● **ACTIVITY**:
From the records below, extract only the lines running from the line with "Task: Select the 屏幕截图 screenshot icon" to the line with "The height and width of the screenshot is (306, 388).", both lines included, reproducing them exactly.

● **GIVEN ENTRIES**:
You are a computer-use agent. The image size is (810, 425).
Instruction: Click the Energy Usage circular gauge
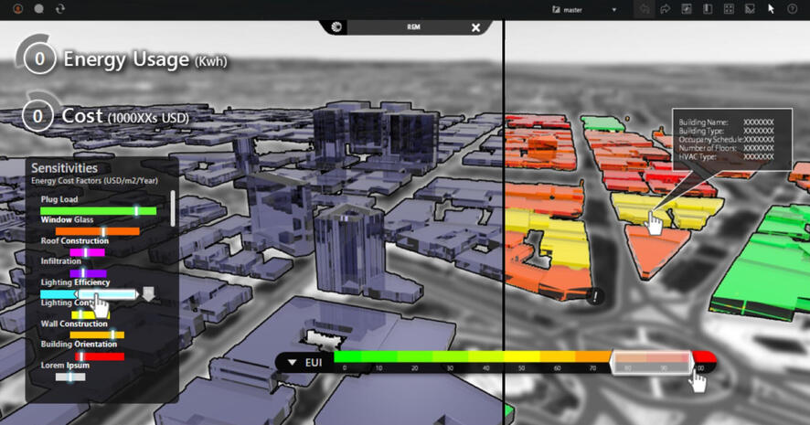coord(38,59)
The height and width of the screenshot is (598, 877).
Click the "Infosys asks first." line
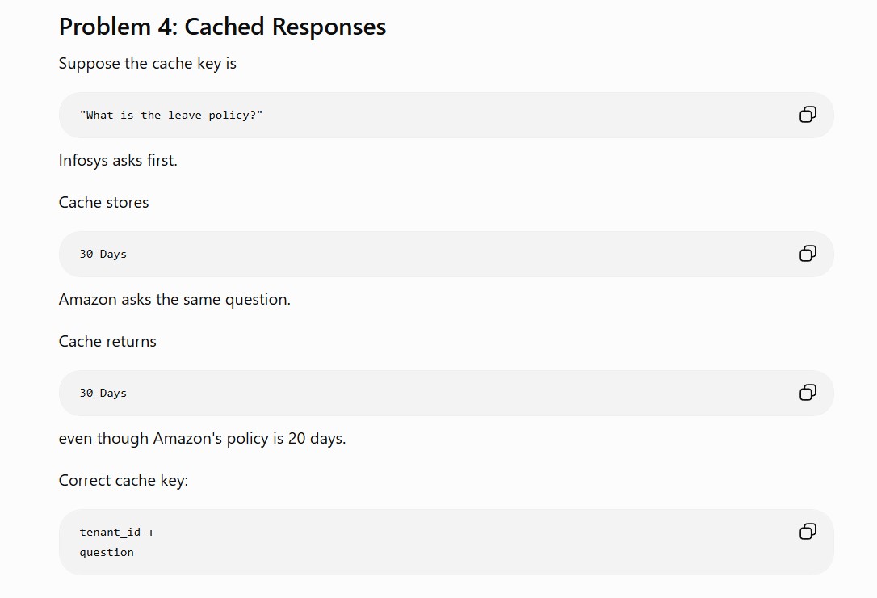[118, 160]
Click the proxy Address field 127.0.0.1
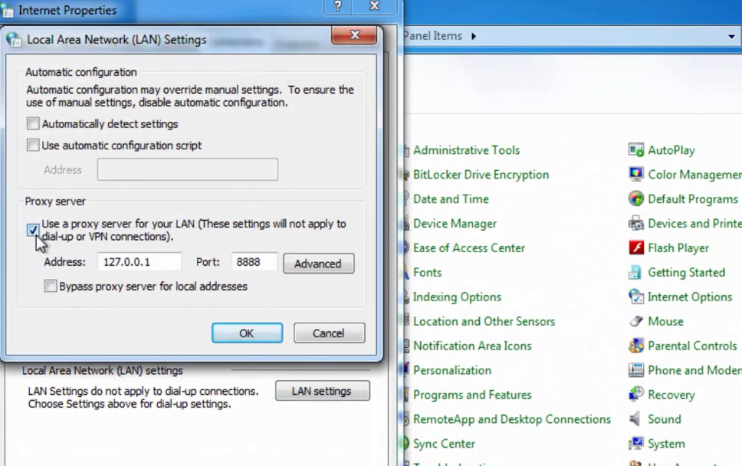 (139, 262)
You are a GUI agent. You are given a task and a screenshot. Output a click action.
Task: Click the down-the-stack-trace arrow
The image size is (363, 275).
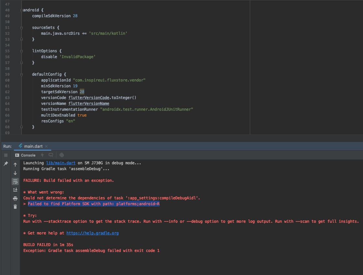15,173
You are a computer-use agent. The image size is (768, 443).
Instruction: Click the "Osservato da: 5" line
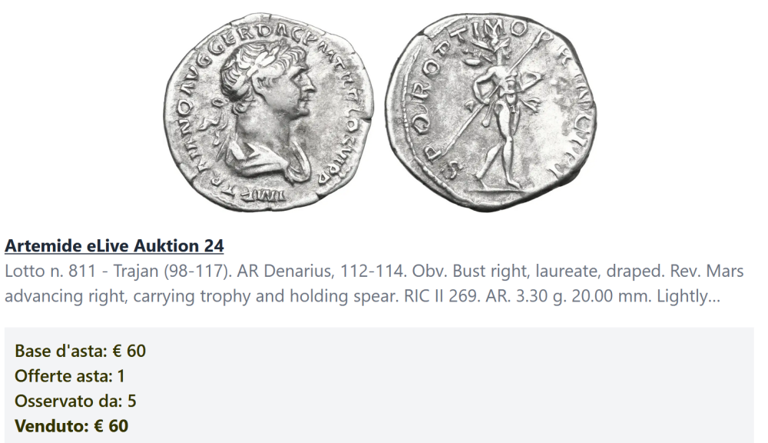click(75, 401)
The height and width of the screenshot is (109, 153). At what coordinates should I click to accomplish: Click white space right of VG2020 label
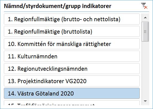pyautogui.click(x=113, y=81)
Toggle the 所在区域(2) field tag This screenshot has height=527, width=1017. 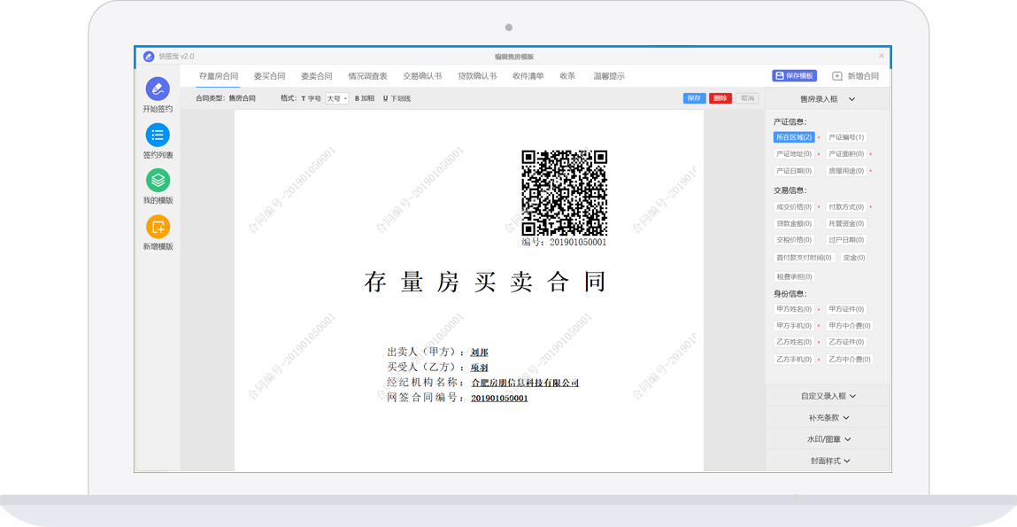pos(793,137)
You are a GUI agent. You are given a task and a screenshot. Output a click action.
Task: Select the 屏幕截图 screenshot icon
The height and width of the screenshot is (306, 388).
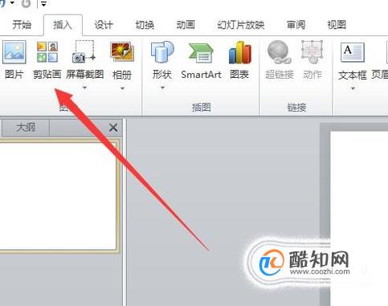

==

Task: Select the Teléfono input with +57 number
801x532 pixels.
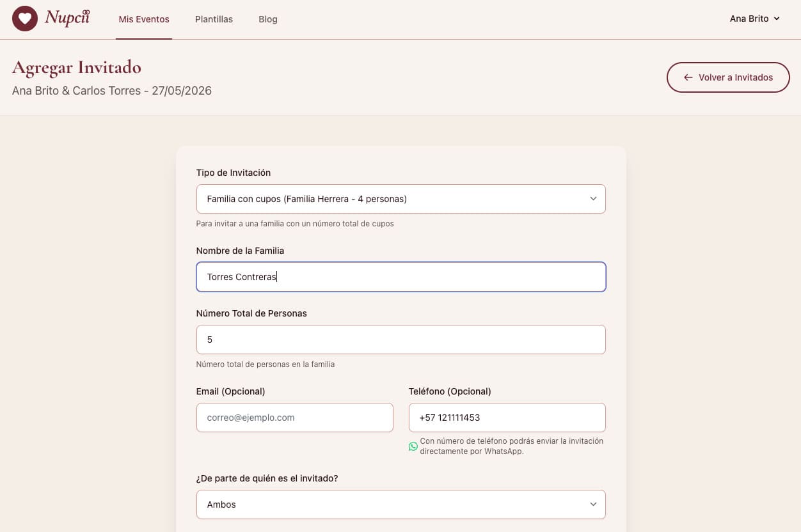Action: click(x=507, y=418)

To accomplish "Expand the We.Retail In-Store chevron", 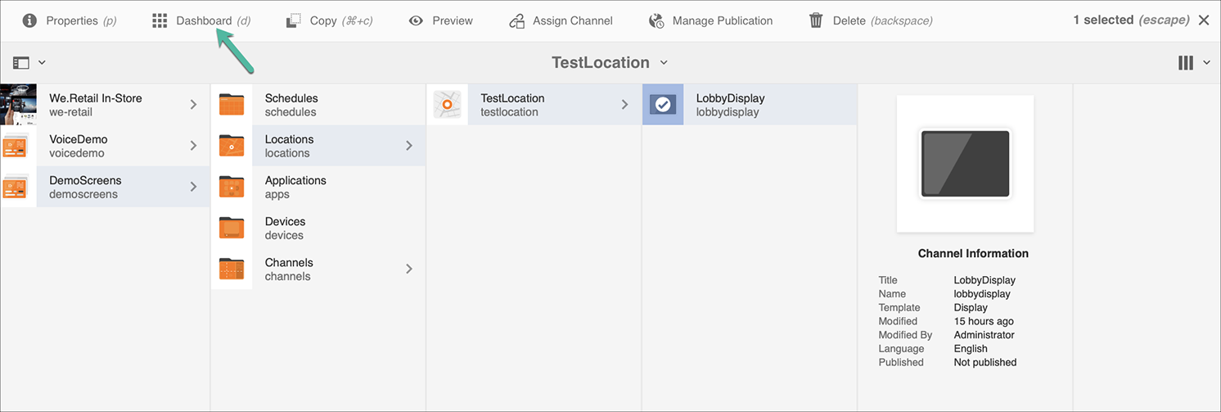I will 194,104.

---

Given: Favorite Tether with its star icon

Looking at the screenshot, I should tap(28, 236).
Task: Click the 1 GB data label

● **TASK RESPONSE**:
Task: Select the 屏幕截图 screenshot icon
The height and width of the screenshot is (306, 388).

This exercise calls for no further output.